7.男女平等の公務職場実現、女性労働者の労働権確立について
(1) 公務職場における男女平等の実現を人事行政の重要課題として位置付け、女性が活躍しやすい経済社会の構築に向けて公務員が率先して対応するとした「女性の活躍促進による経済活性化行動計画」の趣旨等を踏まえ、女性の労働権確立や環境整備に政府全体として取り組むこと。
(2) 日本再生戦略に掲げられた男性の育児休業取得目標2020年13%の実現に向けて、条件整備や必要な指導を行うこと。
(3) 「女性国家公務員の採用・登用拡大に関する指針」に基づく各府省の実施計画における目標達成やメンター制度の実効性確保に向け、使用者として必要な取組みを着実に実施すること。
(4) 次世代育成支援対策推進法に基づき各府省が策定した「特定事業主行動計画」の着実な推進に取り組むよう、各府省を指導すること。

8.早期退職募集制度について
 早期退職募集制度については、退職強要とならないことは当然のこととして、具体化に向けては、公務員連絡会と十分な交渉・協議を行い、合意に基づいて進めること。

9.その他の事項について
(1) 障がい者雇用について、本年4月から法定雇用率が引き上げられることも踏まえ、拡大すること。とくに、知的障がい者及び精神障がい者の雇用促進に関する具体的方策を明らかにすること。
(2) 国が民間事業者等に業務委託や入札等により、事務・事業の実施を委ねる場合においては、公正労働基準の遵守を必要条件とすること。

以上


(資料2)

2013年2月19日



総務大臣
 新 藤 義 孝 様


公務員連絡会地方公務員部会
   議 長   木 敏 雄



要 求 書


 公務員連絡会地方公務員部会は、地域の公共サービスの質を守り、改善するため懸命に努力している職員の働きに相応しい処遇の実現をめざして、取組みを進めているところです。
 政府は1月24日、給与関係閣僚会議及び閣議で、昨年11月16日の2012年人事院勧告取扱いの閣議決定を変更し、地方公務員の給与について、国の臨時特例減額措置に準じて必要な措置を講ずることを要請する内容の閣議決定を行いました。
 地方公務員給与に対するこの要請は、地方自治の本旨を蔑ろにするものです。地方交付税を減額し、給与減額を「要請する」ことは、事実上の強制であり、少なくとも給与改定・臨時特例法附則12条の「自主的かつ適切に対応する」との規定と整合しません。さらに、閣議決定は、防災・減災事業や地域経済の活性化を図ることを喫緊の課題とし、これに迅速かつ的確に対応するため、地方公務員給与削減を要請するとしていますが、これは政府が一方的に地方自治体に給与削減を押し付けるために補足したものにほかなりません。
 地方公務員部会は、1月29日に開いた代表者会議の決定に基づき、下記の通り2013年春季の要求を提出します。
 貴職におかれては、その実現に向け最大限の努力を頂きますよう要求します。


1.2013年度の賃金改善について
(1) 地方公務員の賃金の維持、改善のために尽力し、所要の財源を確保すること。
(2) 自治体における賃金・労働条件の決定にあたっては、地方自治の本旨に基づき、労使の自主的交渉を尊重し、また、地方公務員給与引下げを地方自治体に強制しないこと。

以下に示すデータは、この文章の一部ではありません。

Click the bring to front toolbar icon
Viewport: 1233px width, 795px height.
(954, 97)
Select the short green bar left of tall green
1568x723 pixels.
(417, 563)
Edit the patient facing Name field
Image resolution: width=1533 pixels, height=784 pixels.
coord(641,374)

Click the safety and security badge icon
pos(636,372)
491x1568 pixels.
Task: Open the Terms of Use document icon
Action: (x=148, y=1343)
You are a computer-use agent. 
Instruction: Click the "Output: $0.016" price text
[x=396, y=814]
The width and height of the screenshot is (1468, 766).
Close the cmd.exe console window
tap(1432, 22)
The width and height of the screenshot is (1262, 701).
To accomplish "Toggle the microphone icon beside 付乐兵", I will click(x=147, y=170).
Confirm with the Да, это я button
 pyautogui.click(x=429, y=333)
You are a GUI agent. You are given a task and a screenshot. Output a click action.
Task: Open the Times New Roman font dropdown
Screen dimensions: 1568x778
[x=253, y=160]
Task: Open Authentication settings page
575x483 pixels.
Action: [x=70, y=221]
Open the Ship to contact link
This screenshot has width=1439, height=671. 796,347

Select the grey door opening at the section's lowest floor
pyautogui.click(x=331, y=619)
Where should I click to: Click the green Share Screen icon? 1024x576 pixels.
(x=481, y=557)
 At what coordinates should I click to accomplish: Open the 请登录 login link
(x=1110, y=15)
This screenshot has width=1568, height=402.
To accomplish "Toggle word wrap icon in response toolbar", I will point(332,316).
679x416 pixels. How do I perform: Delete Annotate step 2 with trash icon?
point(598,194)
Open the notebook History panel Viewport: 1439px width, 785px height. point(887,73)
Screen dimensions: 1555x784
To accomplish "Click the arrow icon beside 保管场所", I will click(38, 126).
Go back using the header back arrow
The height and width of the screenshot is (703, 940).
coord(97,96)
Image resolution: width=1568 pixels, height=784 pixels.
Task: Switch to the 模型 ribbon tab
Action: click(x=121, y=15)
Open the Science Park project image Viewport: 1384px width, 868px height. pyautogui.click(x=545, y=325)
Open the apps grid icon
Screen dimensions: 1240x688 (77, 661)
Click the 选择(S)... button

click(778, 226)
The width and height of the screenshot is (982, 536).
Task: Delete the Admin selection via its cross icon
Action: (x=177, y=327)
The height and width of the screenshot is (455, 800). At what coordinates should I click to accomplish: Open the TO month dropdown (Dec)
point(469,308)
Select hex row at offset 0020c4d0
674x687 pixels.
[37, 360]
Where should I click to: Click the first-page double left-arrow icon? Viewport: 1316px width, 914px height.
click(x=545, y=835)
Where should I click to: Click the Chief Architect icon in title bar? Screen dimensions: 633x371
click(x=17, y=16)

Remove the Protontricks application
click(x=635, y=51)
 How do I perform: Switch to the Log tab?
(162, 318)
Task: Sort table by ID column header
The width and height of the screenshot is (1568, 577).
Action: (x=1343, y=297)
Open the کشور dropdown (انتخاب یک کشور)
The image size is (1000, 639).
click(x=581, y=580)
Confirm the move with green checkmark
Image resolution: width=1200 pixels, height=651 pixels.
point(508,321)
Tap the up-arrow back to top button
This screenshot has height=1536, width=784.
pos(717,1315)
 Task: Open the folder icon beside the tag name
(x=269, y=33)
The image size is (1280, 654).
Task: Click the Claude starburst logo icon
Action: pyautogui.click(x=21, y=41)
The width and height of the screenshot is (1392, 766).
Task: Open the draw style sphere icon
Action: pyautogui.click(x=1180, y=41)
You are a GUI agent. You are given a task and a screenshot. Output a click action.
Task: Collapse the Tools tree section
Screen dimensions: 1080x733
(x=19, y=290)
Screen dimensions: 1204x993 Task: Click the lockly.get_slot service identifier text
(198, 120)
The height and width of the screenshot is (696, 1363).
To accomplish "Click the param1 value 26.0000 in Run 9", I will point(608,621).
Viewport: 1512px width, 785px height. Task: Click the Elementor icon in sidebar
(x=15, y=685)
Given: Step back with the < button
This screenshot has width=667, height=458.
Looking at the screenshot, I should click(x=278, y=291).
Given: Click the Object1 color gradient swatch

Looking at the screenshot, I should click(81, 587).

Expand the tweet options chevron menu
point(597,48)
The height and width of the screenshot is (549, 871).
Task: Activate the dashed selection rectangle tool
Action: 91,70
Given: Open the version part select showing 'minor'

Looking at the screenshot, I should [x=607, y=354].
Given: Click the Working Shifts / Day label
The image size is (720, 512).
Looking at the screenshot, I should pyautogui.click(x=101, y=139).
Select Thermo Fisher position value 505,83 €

2.臨時・非常勤職員等の雇用安定・労働条件改善について
(1) 地方自治法第203条の2、第204条の改正を行い、非常勤職員にも諸手当が支給できるようにすること。
(2) パート労働法の趣旨が地方公務員の臨時・非常勤職員にも適用されるよう法整備を行うこと。
(3) 労働基準法が定める賃金・労働条件の改善・確保、法律にもとづく健康診断、社会保険や雇用保険の適用等がはかられるよう、各地方自治体に対して強く要請すること。

3.労働時間、休暇及び休業等について
(1) 公務に雇用創出・多様就業型のワークシェアリングを実現することとし、本格的な短時間勤務制度の具体的検討に着手すること。
(2) 公務におけるワーク・ライフ・バランスを確保するため、年間総労働時間1,800時間体制の確立と、ライフステージに応じ、社会的要請に応える休暇・休業制度の拡充、などを実現すること。
(3) 「不払い残業」の解消を地方自治体に要請すること。
(4) 36協定締結義務職場での締結促進のための施策、労働基準法第33条3項の「公務のために臨時の必要がある場合」について厳格に運用するよう地方自治体に要請すること。

4.人事評価について
 自治体における人事・給与制度に係わる新たな評価制度の導入に当たっては、十分な労使協議を行うよう地方自治体に対して必要な対応を行うこと。

5.新たな高齢雇用施策の充実について
 段階的定年延長に関わっては、地方自治体においても国に遅れないよう制度設計を進めること。当面は、現行の再任用制度がすべての自治体で確実に実施されるよう総務省として格段の対応をすること。

6.福利厚生施策の充実について
 自治体職場の安全衛生体制を確立するとともに、メンタルヘルス対策に関わる自治体の実態の把握と、その問題点や課題についての改善策を整理し、各自治体に対して、最低限、法令に基づく労働安全衛生体制を直ちに整備するよう強く要請すること。特に、東日本大震災の被災地に勤務する職員の労働安全衛生体制の充実を早急にはかること。

7.男女平等の公務職場実現について
(1) 自治体職場での男女平等・共同参画を人事行政の重要課題として位置づけ、女性の労働権確立や環境整備が進むよう積極的な対応をはかるよう自治体に求めること。
(2) 日本再生戦略に掲げられた男性の育児休業取得目標2020年13%の実現に向けて、条件整備や必要な対策を講ずるよう地方自治体に要請すること。

8.その他
(1) 刑事事件での起訴にともなう休職や禁錮以上の刑に処せられた場合の失職のうち、公務にかかわる事項については任命権者の判断で失職させない措置を行えるよう分限条例の改正を促進すること。
(2) 自治体財政健全化法の運用については、国の関与は最小限に止め、自治体の自主的・主体的な財政健全化を基本とすること。また、公営企業の経営の健全化については、「公営企業の経営に当たっての留意事項について」(2009年7月)による指導関与は最小限に止め、各自治体における自主的・主体的な取組みに委ねること。
(3) 公契約に際しては、公正労働基準の遵守を必要とすることを地方自治体に要請すること。